Before it could answer, a crack and a rumble broke the silence. We looked around in alarm and grabbed for weapons before we realized that the rock was laughing.

“It’s been some time since I’ve conversed with a group of adventurers like yourselves,” said the rock.

“Brave and intrepid?” asked Rummy.

“Dysfunctional and in over their heads,” replied the rock.

“Also accurate,” said Rummy.

“Now then: to business.” The rock moved its eyes to take in each of us before fixing them on Nadi. “Before you can pass on through you must answer first these questions two.”

“Isn’t it supposed to be three questions, you crack-faced, oversized pebble?” asked Whiska.

“What do you mean?” asked the rock.

“Questions always come in threes. Everyone knows that!” She looked at each of us as she gestured dismissively toward the rock with one of her weird, ratty thumbs.

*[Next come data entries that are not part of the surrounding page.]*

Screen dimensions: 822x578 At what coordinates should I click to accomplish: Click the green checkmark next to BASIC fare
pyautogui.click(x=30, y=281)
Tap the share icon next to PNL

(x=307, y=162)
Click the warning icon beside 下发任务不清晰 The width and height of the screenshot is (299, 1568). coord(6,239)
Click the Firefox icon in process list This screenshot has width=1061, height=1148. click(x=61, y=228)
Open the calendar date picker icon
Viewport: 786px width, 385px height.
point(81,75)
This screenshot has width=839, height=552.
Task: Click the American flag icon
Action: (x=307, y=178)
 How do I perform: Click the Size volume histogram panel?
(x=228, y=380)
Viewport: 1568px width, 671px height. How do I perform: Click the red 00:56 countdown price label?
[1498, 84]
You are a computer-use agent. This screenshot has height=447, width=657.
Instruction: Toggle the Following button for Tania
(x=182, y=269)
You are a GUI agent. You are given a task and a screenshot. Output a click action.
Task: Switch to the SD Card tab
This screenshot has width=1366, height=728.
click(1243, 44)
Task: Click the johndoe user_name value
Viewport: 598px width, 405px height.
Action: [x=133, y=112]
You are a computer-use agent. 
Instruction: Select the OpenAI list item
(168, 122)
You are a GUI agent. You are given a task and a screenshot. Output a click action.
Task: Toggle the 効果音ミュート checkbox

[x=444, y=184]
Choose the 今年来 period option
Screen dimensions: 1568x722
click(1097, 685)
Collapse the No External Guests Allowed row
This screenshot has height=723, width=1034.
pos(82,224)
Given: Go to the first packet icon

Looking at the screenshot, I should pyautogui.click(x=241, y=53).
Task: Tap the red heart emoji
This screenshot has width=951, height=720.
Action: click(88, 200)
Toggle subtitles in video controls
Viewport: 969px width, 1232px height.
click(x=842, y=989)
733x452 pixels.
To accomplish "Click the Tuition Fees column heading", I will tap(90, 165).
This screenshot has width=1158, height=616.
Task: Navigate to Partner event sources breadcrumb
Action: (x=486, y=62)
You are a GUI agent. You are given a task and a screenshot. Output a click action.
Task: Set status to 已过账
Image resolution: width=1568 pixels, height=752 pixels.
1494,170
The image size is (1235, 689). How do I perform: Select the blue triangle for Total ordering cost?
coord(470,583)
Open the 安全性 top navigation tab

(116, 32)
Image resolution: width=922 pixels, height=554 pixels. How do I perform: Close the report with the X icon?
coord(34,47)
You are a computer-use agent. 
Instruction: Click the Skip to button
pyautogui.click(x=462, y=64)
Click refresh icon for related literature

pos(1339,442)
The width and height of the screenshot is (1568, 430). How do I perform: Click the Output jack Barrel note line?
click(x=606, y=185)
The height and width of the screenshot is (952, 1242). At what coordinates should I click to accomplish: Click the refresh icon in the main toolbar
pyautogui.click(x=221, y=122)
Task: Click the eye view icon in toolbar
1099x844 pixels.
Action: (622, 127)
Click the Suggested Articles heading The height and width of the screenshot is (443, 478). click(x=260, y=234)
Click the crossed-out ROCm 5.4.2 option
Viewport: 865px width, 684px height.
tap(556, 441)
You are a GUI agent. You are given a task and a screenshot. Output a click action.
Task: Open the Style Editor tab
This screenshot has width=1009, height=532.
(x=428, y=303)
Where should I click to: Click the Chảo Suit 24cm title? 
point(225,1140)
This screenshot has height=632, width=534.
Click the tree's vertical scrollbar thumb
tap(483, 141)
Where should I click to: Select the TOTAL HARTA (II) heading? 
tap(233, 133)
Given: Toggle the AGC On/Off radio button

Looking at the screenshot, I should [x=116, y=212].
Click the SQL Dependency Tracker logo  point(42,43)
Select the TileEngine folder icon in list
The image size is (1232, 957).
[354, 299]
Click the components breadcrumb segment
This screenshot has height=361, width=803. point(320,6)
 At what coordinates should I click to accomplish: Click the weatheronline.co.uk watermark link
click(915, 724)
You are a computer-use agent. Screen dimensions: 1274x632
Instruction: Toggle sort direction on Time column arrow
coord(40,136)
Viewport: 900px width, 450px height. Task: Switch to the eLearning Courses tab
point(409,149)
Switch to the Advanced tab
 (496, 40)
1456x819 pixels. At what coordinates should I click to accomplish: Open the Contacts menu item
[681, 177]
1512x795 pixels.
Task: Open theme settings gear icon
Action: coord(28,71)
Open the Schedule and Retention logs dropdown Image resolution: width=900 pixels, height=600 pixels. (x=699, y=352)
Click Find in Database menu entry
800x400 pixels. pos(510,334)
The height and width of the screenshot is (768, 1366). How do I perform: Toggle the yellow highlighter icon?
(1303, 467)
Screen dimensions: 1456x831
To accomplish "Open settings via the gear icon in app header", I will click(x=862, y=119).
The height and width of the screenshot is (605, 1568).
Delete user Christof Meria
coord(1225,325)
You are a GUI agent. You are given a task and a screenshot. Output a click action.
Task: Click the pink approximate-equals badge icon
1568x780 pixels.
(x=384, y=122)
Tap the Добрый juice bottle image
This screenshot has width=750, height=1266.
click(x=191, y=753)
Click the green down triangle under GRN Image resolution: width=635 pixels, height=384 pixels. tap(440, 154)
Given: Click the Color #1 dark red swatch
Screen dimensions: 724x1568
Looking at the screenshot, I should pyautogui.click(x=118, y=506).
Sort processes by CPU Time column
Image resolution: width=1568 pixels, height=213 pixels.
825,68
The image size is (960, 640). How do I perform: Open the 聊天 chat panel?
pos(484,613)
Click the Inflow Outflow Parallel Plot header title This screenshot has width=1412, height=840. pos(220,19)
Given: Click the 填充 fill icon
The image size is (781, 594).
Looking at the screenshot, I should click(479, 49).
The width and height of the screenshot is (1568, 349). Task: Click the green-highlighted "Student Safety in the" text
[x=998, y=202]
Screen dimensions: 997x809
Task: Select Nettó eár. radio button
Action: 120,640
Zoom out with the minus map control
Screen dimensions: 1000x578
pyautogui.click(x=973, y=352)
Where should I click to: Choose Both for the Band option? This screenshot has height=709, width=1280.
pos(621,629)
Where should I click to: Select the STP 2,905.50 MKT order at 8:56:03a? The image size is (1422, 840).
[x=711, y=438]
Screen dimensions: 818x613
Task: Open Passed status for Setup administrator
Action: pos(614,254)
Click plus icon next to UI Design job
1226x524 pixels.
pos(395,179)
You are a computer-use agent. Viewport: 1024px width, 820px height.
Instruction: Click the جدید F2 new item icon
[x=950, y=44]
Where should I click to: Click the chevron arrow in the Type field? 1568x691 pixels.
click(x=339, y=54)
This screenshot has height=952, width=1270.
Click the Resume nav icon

Everyone shrugged except for Borg, who said, “We are not…dysfunctional. We are a…good team.”

“Right on!” said Rummy as he saluted our giant companion.

“The first riddle is this,” said the rock. “Bob leaves the stronghold of Canarvon on a gold dragon at four o’clock FSM (Fanting Standard Time) and flies eastward. Lavinia leaves the elven forests of Gloraria at five o’clock FSM, flying west on a silver dragon. What time do they meet in Borokia?”

Nadi’s eyebrows rose in confusion, and she turned to me. “What?”

“It’s a story problem,” I replied before looking at the rock. “A story problem? Seriously?”

The rock raised its eyebrows and then lowered them, its version of a shrug. “I didn’t make up the riddle,” it replied. “I just say what I’m enchanted to say.”

“Whiska,” said Nadi, “if the rock is enchanted, can you dispel the magic that controls it? Would that get us into the mountain?”

Whiska shook her head. “If I do that, the stupid rock will just become inert, and then we’ll have no way to open it and get in.”

“Not to mention the fact that you’d lose out on the opportunity to converse with me, and I feel like that would be sad for everyone,” said the rock.

“Does anyone know anything about how fast dragons fly?” asked Nadi.

“Faster than I can,” I replied helpfully.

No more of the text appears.